HistoryAtState / hsg-shell

Source code for the history.state.gov website
https://history.state.gov
9 stars 13 forks source link

Assemble list of quirks with our full text search engine (esp. punctuation) #255

Open joewiz opened 8 years ago

joewiz commented 8 years ago

@HistoryAtState/editors: Please post any more examples you know of, and we'll work with @HistoryAtState/existsolutions to try out different Lucene analyzers and/or add advanced search form controls to see what combination can produce our expected results.

joewiz commented 7 years ago

See https://github.com/HistoryAtState/frus/commit/fc3f8b36d9cda22e7771fe0786b909548927a285 for an experiment with stopwords.

joewiz commented 7 years ago

For more on stopwords, see:

joewiz commented 7 years ago

Regarding the banquo's example above, I did some experiments on this some months ago:

Related issues:

joewiz commented 6 years ago

Search scope, index configuration, and plumbing issues

Search omissions

joewiz commented 6 years ago

From Michael McCoyer:

Sending you another search “quirk” I just encountered (I hope when you encouraged me to send these along that you really meant it!) –

So, our common terminology in FRUS headers for the National Security Advisor is “President’s Assistant for National Security Affairs.” When I searched that syntax as a phrase in Kristin’s Human Rights volume (https://history.state.gov/historicaldocuments/frus1977-80v02), however, I received no hits. The phrase does, however, appear in a number of headers in the volume – e.g., Docs 4 and 16.

Is it possible that the search queries don’t search on headers, or that they search them differently? I will leave this puzzle in your capable hands…

The exact URL for his search that returned zero hits is:

https://history.state.gov/search?q=%22president%27s+assistant+for+national+security+affairs%22&volume-id=frus1977-80v02

However, I found that if I changed the apostrophe in "president's" from straight (') to curly (), the expected hits suddenly appeared:

https://history.state.gov/search?q=%22president%E2%80%99s+assistant+for+national+security+affairs%22&volume-id=frus1977-80v02&within=documents&sort-by=relevance

Thus, it appears that our search engine treats the curly quote as a literal character - like a letter in a word - rather than as punctuation that should be dropped. We need to get the search engine to treat curly quotes as straight quotes.

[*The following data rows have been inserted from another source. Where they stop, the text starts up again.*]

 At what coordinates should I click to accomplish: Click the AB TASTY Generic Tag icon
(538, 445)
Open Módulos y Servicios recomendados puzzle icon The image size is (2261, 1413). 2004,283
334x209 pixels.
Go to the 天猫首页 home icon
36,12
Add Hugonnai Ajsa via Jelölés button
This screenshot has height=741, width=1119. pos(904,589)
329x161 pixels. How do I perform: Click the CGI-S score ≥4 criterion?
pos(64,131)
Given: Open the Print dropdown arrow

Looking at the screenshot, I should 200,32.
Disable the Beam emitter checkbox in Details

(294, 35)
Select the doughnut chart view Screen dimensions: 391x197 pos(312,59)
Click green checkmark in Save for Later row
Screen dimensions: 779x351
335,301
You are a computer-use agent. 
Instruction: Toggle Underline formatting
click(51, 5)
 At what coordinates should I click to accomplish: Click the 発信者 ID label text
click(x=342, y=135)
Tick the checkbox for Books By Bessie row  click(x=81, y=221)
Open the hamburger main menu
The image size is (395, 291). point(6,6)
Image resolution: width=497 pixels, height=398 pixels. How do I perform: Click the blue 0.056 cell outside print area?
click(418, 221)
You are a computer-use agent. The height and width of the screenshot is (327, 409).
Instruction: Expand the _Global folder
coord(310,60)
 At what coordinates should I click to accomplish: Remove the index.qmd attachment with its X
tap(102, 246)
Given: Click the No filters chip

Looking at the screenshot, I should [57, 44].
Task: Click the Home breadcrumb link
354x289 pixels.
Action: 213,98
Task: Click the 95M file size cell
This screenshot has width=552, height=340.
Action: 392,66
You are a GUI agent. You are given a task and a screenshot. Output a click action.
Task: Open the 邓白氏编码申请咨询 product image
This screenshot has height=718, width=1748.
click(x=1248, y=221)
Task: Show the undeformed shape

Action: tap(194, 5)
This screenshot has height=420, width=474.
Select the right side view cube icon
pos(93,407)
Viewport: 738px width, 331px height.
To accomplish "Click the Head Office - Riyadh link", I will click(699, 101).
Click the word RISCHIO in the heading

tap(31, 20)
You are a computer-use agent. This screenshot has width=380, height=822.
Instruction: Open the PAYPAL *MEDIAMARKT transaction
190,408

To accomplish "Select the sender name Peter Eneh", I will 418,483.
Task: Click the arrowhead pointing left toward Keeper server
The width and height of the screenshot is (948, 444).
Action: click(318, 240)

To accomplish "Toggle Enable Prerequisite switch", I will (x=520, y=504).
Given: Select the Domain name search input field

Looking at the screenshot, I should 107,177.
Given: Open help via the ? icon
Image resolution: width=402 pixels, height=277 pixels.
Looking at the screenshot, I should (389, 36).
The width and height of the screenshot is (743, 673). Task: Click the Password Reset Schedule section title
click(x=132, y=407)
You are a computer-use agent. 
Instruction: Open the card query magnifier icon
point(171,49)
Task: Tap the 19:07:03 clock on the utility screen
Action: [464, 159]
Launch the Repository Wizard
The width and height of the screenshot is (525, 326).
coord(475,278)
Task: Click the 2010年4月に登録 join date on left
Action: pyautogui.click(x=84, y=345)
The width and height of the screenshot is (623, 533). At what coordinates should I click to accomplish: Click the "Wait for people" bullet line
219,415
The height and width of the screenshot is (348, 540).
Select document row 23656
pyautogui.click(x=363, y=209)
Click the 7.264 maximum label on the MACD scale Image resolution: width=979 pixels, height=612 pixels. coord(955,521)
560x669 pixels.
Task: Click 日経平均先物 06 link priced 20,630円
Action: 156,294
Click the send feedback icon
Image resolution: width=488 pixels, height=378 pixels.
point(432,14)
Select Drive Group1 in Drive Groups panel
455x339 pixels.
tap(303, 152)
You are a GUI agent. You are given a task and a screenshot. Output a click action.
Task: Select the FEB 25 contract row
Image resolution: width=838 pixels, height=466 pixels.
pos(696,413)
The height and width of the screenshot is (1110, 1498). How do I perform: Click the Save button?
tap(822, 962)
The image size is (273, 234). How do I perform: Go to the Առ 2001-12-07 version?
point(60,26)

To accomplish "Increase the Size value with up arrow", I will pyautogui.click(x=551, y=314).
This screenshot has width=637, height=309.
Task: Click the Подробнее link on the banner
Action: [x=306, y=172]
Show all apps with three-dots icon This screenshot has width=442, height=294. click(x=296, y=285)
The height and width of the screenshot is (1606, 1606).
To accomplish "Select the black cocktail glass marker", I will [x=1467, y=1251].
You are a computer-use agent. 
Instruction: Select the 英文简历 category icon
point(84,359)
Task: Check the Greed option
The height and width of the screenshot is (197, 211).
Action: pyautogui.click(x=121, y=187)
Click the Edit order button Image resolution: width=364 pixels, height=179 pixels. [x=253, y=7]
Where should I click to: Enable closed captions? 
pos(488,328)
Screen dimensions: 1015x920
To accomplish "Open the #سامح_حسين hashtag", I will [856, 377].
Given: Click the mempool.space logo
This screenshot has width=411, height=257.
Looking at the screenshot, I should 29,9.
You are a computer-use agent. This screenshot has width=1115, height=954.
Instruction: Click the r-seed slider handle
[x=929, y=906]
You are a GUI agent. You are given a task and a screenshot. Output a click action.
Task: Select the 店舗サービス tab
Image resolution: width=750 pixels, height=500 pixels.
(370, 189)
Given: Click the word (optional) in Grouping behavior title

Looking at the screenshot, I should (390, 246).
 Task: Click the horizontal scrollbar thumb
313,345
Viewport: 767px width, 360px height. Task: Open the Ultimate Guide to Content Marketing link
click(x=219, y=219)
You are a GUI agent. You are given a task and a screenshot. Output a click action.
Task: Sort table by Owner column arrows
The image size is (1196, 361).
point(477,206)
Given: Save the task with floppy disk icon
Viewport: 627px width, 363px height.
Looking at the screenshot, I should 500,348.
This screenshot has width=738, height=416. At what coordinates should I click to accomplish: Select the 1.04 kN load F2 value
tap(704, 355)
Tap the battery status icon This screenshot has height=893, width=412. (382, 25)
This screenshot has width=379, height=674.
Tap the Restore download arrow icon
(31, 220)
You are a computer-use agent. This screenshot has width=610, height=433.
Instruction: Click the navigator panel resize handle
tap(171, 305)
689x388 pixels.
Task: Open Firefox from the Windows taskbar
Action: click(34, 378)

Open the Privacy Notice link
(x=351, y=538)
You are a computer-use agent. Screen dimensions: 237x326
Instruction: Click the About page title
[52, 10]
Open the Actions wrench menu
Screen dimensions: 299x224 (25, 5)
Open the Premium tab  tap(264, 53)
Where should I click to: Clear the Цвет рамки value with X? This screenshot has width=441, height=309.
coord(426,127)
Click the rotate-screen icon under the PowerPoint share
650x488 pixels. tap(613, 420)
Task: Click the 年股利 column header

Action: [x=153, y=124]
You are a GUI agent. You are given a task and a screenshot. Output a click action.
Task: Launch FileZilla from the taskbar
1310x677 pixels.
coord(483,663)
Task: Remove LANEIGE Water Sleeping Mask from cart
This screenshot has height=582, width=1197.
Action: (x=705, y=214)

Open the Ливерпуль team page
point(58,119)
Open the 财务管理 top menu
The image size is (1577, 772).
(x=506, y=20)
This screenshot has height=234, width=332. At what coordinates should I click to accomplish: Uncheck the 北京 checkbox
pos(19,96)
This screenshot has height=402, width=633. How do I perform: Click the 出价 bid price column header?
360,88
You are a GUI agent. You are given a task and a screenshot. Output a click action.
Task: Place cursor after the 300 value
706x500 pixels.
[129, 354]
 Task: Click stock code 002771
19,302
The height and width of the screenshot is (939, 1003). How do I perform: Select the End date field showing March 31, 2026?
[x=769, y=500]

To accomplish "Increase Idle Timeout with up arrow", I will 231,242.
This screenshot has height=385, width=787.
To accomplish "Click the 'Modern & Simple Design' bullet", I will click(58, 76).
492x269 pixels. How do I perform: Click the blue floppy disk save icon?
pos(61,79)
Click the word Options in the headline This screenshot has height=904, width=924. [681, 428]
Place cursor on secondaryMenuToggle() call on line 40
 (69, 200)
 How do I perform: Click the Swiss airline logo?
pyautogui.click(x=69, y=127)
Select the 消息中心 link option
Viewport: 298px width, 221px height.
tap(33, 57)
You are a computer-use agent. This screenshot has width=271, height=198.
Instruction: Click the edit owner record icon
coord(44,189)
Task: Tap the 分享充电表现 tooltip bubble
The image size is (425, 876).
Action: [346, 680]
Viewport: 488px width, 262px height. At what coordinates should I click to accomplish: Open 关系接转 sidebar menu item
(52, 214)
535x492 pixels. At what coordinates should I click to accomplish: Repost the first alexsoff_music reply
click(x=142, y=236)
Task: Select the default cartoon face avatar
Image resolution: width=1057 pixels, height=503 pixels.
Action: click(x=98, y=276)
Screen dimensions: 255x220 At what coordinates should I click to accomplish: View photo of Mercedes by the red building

joewiz commented 5 years ago

From @joshbotts via the mailbox:

Wanted to flag this mailbox inquiry as an instance where a case-sensitive search capability would come in handy. Searching for "goa" returns several hundred hits, but most of them are for abbreviations for "Government of ..." rather than the geographical entity in South Asia.

--> User story: I want to search for "Goa" and exclude hits that are upper case ("GOA")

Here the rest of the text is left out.